* **GIVEN INSTRUCTION**: Write out every line of the records again, replacing "Click" with "Press" and keeping everything else the same.

* **MATERIAL FOR THIS TASK**:
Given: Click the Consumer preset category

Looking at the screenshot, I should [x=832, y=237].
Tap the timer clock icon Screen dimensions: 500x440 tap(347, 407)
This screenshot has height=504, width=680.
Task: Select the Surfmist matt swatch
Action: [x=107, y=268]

* **OUTPUT OF THE EXERCISE**:
Given: Press the Consumer preset category

Looking at the screenshot, I should [x=832, y=237].
Tap the timer clock icon Screen dimensions: 500x440 tap(347, 407)
This screenshot has height=504, width=680.
Task: Select the Surfmist matt swatch
Action: [x=107, y=268]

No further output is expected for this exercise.